_Stored records_
════════
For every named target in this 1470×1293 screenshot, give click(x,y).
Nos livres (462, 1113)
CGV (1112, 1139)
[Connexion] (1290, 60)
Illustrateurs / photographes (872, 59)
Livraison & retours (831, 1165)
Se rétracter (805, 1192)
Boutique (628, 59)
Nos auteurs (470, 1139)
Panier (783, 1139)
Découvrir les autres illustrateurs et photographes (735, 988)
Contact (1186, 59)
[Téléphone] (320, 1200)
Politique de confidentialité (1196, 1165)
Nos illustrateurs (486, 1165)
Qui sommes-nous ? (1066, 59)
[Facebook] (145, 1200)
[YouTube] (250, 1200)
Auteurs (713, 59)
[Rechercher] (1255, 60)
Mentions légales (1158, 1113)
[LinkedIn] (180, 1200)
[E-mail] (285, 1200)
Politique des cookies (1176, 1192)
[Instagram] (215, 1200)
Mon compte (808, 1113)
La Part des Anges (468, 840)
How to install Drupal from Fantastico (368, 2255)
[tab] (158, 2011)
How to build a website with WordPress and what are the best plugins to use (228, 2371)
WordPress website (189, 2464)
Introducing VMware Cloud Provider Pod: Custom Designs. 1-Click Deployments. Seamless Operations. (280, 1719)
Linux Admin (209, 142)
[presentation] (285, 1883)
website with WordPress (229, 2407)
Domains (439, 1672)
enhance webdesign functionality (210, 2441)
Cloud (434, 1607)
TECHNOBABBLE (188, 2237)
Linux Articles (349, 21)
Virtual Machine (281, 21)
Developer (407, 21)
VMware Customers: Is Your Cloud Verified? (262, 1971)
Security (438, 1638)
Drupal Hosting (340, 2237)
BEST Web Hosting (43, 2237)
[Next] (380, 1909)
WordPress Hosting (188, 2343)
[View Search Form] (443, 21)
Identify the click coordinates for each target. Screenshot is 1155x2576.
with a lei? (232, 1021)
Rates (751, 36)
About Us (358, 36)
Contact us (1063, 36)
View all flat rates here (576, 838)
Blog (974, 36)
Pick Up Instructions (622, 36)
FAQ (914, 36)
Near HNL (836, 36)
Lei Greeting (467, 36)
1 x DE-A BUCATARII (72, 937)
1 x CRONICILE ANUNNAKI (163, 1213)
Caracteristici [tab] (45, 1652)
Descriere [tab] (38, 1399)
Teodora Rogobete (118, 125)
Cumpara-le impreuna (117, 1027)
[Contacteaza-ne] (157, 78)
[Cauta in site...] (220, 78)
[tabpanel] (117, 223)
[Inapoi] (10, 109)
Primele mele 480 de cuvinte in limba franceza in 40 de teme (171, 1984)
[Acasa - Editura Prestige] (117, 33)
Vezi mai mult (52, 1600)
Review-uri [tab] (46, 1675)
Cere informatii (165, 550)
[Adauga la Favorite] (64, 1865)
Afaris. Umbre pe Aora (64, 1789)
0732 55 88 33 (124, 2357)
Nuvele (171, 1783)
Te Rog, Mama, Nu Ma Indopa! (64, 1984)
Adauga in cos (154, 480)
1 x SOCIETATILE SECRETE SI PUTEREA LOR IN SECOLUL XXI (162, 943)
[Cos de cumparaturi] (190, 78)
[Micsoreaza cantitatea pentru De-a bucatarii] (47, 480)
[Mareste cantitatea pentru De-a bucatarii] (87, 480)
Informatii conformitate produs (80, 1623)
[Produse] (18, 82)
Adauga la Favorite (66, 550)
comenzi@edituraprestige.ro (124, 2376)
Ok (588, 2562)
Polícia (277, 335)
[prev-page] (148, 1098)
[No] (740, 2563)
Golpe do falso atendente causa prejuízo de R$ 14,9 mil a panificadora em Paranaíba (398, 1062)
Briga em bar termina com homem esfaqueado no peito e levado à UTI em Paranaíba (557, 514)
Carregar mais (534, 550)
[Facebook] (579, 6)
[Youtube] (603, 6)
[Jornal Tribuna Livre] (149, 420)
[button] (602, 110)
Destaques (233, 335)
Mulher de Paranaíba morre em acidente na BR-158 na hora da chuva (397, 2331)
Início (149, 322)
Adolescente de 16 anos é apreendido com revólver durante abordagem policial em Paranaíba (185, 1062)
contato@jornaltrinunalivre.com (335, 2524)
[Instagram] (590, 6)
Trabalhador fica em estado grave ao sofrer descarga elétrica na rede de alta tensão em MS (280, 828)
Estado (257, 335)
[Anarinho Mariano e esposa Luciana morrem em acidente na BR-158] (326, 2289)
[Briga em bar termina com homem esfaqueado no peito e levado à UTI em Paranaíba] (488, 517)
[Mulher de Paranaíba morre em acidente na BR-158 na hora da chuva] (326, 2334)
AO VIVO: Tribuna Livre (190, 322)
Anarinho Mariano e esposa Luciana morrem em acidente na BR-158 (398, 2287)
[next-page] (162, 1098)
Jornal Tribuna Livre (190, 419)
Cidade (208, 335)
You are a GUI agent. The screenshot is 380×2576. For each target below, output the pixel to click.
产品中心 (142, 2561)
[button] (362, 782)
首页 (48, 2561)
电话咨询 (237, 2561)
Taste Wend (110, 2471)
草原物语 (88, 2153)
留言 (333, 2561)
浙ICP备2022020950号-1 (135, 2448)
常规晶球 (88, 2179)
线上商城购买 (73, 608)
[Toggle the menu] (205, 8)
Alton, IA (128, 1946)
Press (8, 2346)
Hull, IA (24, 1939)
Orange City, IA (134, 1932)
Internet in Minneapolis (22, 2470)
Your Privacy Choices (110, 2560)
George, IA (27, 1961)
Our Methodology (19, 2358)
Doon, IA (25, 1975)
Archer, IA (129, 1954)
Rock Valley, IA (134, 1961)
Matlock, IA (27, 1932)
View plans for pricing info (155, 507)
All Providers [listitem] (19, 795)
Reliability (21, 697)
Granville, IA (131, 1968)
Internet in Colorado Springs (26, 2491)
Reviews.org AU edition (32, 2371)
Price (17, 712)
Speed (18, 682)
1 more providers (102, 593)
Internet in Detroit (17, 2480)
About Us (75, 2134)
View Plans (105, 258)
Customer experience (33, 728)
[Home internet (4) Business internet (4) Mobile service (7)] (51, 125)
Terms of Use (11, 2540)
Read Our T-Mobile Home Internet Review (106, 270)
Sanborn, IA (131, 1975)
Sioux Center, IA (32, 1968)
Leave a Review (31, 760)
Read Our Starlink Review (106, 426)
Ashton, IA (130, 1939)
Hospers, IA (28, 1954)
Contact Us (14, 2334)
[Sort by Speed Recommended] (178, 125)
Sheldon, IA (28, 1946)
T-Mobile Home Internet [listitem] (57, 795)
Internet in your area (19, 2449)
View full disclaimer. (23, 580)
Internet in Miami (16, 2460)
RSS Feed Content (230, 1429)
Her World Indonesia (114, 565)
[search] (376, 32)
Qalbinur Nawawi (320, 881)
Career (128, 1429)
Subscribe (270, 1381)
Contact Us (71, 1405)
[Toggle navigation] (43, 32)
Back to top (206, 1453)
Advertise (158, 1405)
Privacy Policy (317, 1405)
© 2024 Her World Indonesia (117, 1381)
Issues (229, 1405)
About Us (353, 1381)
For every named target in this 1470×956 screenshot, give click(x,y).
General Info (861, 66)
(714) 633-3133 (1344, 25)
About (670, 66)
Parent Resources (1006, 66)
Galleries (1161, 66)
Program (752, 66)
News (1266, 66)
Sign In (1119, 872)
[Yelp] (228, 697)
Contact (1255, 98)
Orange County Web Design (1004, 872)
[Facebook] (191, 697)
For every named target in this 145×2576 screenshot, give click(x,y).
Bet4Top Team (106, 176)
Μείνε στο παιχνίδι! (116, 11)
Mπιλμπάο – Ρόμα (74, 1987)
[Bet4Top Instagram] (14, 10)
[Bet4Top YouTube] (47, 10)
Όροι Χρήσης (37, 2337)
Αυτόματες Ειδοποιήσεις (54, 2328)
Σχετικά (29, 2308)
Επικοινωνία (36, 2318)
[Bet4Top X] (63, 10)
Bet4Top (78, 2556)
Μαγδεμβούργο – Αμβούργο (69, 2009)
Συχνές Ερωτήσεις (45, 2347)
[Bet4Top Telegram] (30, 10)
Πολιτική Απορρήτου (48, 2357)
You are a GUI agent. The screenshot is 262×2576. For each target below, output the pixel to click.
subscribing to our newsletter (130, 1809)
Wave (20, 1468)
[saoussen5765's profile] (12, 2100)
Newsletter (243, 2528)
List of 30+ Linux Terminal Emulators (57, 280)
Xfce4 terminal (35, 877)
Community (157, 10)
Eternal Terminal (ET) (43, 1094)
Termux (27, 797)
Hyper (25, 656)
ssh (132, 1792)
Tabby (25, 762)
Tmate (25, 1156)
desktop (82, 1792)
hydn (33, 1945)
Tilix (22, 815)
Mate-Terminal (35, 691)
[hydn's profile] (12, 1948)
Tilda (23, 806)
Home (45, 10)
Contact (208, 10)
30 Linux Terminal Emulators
════════
_TASK PROMPT_
Look through the entries above for the word "WordPress". Say how many lines contain it, using only a number.

_RESULT OF THE TASK_
4